Marcus Tullius Cicero (106-43 SM) dikenal banyak orang Roma sebagai pembicara hebat, seorang profesor retorika Republik Romawi.[33] Cicero dianggap sebagai salah satu ahli retorika terkenal sebagai orator, dan gaya tulisannya berpengaruh kuat di dunia bagian barat.[34] Ia juga banyak dikenal sebagai seorang filsuf yang membawa perkembangan filsafat Yunani ke Roma, ke bahasa Latin, dan ke tradisi barat (filsafat barat) untuk pertama kalinya dalam pidato, surat dan dialognya.[35] Adapun bentuk interpretasi dirinya yang terkenal ditampilkan di "De Natura Deorum" dan "De Divinatione".[36] Cicero memandang bahwa retorika meliputi dua tujuan utama yakni anjuran dan penolakan (dissuasio). Dari penggabungan kedua hal itu, dapat ditemui pada berbagai pidato oleh orator-orator Romawi.[37] Pengajaran retorika klasik kepada murid berfokus pengaturan argumen dan struktur teks dalam berpidato (seperti, ekspresi wajah atau mimik). Dalam Dispositio, kanon retorika klasik yang membahas teknik argumen penyusunan penulisan dan bicara dalam bagian-bagian pidato atau ceramah agar tertata secara baik. Ia membagi kedalam enam elemen penting yang penulisan pidato yakni pembukaan (exordium), narasi terkait fakta (narratio), pembagian berbagai situasi maupun topik (partitio), kehadiran bukti (confirmatio), evaluasi kekeliruan pada kejadian (reprehensio), dan penutup (peroratio).[38]
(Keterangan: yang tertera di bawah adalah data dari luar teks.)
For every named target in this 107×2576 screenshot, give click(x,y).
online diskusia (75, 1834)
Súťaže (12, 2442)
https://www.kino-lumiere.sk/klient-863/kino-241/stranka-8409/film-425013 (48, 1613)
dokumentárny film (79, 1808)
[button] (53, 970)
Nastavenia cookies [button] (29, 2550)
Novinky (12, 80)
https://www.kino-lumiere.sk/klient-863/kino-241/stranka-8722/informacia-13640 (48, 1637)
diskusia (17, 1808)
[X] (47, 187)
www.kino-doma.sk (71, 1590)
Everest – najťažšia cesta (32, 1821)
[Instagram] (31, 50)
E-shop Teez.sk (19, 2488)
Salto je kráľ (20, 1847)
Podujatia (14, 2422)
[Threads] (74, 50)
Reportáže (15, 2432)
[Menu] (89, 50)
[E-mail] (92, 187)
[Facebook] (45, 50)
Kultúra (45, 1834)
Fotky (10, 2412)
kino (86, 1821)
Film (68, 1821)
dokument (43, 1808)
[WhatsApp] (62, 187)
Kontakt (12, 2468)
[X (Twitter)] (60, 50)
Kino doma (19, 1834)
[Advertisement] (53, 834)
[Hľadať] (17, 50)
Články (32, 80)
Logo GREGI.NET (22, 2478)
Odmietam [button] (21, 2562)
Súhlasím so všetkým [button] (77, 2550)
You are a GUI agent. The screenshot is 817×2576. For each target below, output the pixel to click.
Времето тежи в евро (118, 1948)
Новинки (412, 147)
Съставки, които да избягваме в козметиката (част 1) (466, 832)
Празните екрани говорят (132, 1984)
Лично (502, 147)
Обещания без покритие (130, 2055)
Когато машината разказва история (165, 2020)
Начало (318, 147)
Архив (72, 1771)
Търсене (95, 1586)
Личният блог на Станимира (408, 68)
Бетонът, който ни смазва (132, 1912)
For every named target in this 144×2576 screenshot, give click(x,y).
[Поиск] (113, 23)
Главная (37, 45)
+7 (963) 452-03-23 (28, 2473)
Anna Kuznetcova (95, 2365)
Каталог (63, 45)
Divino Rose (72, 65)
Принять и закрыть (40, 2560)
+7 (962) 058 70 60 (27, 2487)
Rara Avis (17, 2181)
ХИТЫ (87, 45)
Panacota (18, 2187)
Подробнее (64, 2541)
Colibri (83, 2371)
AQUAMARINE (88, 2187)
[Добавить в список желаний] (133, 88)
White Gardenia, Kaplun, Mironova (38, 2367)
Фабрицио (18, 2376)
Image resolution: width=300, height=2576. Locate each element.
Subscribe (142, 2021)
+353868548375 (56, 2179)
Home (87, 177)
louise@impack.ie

Marcus Fabius Quintilianus (35 SM-97 M) merupakan seorang guru yang ahli dalam berbicara atau berkata sekaligus orang yang berhasil membahas mengenai beberapa fakta Socrates, sebagai seorang guru orator, Quintilianus memfokuskan keyakinannya dalam pendidikan dengan peletakan pada kesempurnaan dan kemampuan yang ada pada manusia berekspresi sebagai dasar pendidikan atau pengajarannya.[39] Quintilian menggambarkan retorika sebagai "kefasihan yang dipersonifikasikan".
Dalam perkembangan pendidikan agama Kristen, salah satunya seorang bapa gereja bernama St. Agustinus yang memiliki kontribusi penting dan mendominasi abad pertengahan. Agustinus (354–430 M) dilahirkan di Afrika Utara, tidak jauh dari Hippo Regius, tepatnya Tagaste. Ia memulai pendidikannya di kampung halamannya di Tagaste, dan kemudian belajar retorika dan filsafat di Kartago. Setelah itu, ia kembali ke kampung halamannya dan menjadi guru retorika. Kepindahannya ke Kartago pada tahun 372 sekaligus menjadikan dia sebagai guru ilmu retorika di sana.[40] Ia mengeksplorasi penggunaan retorika baru dalam Buku Keempat dari De Doctrina Christiana yang membahas bahwa konsep dasar dari apa yang akan menjadi homiletika, retorika khotbah. Agustinus memulai buku ini dengan menanyakan mengapa "kekuatan kefasihan, yang begitu mujarab dalam memohon baik untuk tujuan yang salah atau hak", tidak boleh digunakan untuk tujuan yang benar (IV. 3).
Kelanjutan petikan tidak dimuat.